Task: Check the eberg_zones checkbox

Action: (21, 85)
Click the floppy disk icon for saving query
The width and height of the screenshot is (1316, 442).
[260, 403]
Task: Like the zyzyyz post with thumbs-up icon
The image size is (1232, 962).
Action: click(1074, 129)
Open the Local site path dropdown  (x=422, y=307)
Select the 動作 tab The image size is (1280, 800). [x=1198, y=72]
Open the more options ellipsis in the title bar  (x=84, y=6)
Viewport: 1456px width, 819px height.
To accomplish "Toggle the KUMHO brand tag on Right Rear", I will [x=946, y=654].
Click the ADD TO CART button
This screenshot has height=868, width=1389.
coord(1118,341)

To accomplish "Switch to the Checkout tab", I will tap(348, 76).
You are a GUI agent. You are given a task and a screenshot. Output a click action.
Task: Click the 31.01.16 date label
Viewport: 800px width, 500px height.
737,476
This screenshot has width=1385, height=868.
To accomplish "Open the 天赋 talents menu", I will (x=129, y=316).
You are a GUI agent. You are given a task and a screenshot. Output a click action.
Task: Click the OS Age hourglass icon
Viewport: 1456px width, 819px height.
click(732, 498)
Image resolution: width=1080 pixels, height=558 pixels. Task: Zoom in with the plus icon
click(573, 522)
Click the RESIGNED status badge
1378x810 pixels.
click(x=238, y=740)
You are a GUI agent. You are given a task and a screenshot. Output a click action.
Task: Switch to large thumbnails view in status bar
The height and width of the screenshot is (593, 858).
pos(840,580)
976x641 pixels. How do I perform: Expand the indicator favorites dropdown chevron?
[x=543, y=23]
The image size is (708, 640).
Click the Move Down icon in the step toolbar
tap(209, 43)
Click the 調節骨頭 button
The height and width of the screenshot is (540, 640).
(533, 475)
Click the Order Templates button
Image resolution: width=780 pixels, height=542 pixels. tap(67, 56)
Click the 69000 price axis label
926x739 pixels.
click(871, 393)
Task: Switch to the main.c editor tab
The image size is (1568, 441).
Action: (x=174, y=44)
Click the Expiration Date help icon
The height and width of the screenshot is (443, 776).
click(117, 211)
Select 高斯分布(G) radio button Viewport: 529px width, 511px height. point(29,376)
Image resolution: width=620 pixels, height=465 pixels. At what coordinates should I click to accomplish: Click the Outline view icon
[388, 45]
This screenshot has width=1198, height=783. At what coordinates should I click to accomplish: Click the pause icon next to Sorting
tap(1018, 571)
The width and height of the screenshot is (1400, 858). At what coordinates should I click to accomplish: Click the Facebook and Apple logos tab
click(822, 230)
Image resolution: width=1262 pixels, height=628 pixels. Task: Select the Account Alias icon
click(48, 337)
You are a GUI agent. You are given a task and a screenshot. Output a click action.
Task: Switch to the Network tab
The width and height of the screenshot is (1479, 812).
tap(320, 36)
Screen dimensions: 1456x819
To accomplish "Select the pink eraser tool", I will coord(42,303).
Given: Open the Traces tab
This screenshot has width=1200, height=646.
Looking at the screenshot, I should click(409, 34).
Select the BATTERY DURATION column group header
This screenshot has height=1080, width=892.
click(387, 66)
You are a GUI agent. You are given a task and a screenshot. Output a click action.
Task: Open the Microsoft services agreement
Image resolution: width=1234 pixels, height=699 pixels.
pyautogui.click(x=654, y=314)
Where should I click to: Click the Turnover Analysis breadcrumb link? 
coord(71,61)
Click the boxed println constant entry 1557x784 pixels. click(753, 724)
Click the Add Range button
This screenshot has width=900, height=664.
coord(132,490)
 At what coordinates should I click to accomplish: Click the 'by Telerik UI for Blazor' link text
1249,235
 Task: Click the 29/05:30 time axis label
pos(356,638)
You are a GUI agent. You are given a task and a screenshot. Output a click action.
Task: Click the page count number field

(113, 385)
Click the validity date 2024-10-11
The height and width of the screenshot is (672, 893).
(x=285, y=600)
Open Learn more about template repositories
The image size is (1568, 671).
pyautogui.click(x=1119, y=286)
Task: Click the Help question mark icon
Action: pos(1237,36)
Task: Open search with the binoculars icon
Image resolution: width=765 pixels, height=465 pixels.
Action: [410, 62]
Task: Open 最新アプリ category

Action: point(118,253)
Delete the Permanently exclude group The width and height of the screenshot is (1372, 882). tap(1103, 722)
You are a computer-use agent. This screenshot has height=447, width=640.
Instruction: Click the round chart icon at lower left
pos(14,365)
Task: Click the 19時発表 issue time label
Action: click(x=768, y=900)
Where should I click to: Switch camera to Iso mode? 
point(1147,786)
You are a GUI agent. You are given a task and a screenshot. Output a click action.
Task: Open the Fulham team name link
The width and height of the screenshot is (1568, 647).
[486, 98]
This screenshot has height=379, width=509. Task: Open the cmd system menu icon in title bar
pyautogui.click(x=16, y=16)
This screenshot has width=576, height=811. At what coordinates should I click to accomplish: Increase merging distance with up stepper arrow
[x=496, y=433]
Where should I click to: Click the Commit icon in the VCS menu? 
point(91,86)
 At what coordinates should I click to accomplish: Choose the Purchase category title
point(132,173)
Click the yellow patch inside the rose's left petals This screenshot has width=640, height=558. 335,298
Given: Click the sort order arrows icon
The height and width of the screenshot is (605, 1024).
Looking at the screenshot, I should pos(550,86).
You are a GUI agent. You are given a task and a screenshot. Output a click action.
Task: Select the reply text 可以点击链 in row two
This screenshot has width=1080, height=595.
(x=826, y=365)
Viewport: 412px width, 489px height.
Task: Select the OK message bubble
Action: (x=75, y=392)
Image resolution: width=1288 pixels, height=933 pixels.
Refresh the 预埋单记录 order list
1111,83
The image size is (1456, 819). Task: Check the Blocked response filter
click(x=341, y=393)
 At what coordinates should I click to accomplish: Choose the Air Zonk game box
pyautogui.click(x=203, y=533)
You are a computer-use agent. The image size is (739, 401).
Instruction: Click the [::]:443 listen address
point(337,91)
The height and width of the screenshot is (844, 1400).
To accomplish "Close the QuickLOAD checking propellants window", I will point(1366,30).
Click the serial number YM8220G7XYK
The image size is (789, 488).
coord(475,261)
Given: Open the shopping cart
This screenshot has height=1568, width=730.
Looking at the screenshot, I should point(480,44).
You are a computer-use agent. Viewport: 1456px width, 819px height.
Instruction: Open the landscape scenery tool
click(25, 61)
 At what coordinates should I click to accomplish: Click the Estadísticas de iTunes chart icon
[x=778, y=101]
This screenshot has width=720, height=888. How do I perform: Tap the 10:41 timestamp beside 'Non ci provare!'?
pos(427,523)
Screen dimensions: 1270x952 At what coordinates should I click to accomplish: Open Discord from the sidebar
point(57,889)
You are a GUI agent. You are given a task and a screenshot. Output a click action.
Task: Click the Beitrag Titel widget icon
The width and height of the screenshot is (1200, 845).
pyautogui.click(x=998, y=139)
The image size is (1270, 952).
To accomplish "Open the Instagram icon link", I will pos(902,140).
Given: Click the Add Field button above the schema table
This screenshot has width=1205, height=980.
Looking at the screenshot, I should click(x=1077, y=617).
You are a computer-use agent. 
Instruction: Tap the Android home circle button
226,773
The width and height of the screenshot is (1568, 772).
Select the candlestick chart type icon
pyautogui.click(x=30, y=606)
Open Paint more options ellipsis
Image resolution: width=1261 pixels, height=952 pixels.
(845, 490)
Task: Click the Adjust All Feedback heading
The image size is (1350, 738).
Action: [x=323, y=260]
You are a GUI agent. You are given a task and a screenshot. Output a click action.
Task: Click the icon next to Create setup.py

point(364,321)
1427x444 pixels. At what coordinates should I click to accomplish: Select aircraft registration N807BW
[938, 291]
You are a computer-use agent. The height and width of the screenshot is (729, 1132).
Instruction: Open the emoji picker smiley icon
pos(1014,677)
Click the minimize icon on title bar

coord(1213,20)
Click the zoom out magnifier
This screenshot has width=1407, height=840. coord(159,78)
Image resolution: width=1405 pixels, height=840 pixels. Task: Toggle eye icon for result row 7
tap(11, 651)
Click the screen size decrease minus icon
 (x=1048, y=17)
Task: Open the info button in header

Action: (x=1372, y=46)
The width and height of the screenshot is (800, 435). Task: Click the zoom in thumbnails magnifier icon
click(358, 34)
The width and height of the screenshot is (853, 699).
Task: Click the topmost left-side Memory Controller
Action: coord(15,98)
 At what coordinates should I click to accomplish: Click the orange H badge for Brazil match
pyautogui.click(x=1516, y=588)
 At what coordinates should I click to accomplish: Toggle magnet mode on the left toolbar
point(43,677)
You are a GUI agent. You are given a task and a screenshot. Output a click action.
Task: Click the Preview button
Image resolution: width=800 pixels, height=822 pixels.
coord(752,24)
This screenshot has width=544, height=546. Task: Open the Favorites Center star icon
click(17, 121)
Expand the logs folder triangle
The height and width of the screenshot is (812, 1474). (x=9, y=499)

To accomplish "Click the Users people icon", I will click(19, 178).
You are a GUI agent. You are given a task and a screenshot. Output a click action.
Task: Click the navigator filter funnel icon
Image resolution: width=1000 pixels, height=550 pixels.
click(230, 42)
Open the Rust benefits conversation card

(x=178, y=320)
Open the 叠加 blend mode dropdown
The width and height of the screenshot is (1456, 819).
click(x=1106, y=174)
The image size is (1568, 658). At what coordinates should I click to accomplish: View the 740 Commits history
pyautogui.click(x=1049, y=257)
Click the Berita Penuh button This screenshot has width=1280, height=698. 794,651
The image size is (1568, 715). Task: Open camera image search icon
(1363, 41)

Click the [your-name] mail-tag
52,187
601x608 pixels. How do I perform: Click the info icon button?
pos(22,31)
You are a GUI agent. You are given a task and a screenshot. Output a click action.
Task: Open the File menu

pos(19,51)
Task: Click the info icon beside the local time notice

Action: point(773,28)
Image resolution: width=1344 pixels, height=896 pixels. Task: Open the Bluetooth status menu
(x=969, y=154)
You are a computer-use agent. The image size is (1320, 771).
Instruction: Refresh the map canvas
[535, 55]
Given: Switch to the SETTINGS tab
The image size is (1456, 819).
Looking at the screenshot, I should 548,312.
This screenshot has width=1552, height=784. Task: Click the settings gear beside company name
- - - - -
→ Stated task:
Reproduce verbatim the stretch of items from the line containing "This screenshot has width=1198, height=783." through the line containing "Action: [410, 62]", including both of those lines.

→ Worked solution:
This screenshot has width=1198, height=783. At what coordinates should I click to accomplish: Click the pause icon next to Sorting
tap(1018, 571)
The width and height of the screenshot is (1400, 858). At what coordinates should I click to accomplish: Click the Facebook and Apple logos tab
click(822, 230)
Image resolution: width=1262 pixels, height=628 pixels. Task: Select the Account Alias icon
click(48, 337)
You are a GUI agent. You are given a task and a screenshot. Output a click action.
Task: Switch to the Network tab
The width and height of the screenshot is (1479, 812).
tap(320, 36)
Screen dimensions: 1456x819
To accomplish "Select the pink eraser tool", I will coord(42,303).
Given: Open the Traces tab
This screenshot has width=1200, height=646.
Looking at the screenshot, I should click(409, 34).
Select the BATTERY DURATION column group header
This screenshot has height=1080, width=892.
click(387, 66)
You are a GUI agent. You are given a task and a screenshot. Output a click action.
Task: Open the Microsoft services agreement
Image resolution: width=1234 pixels, height=699 pixels.
pyautogui.click(x=654, y=314)
Where should I click to: Click the Turnover Analysis breadcrumb link? 
coord(71,61)
Click the boxed println constant entry 1557x784 pixels. click(753, 724)
Click the Add Range button
This screenshot has width=900, height=664.
coord(132,490)
 At what coordinates should I click to accomplish: Click the 'by Telerik UI for Blazor' link text
1249,235
 Task: Click the 29/05:30 time axis label
pos(356,638)
You are a GUI agent. You are given a task and a screenshot. Output a click action.
Task: Click the page count number field

(113, 385)
Click the validity date 2024-10-11
The height and width of the screenshot is (672, 893).
(x=285, y=600)
Open Learn more about template repositories
The image size is (1568, 671).
pyautogui.click(x=1119, y=286)
Task: Click the Help question mark icon
Action: pos(1237,36)
Task: Open search with the binoculars icon
Image resolution: width=765 pixels, height=465 pixels.
Action: [410, 62]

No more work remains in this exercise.